## RECORDS FOR THE TASK
<<<<

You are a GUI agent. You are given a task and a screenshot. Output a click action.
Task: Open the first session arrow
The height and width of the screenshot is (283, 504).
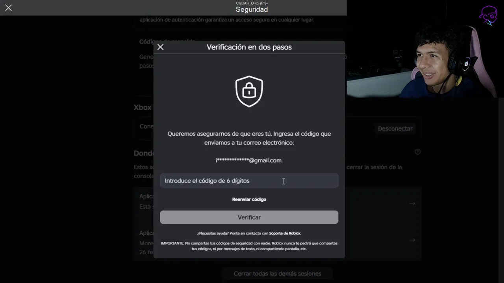tap(412, 204)
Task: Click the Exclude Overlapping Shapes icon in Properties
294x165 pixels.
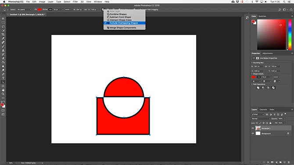Action: tap(273, 88)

>>>>

## BRIEF
Reproduce every line of the records, requests included, shifting each coordinate in the answers up by 46. Omit the pictures.

## RESPONSE
You are a GUI agent. You are given a task and a screenshot. Output a click action.
Task: Open the first session arrow
The height and width of the screenshot is (283, 504).
tap(458, 250)
Task: Click the Exclude Overlapping Shapes icon in Properties
294x165 pixels.
Action: tap(319, 134)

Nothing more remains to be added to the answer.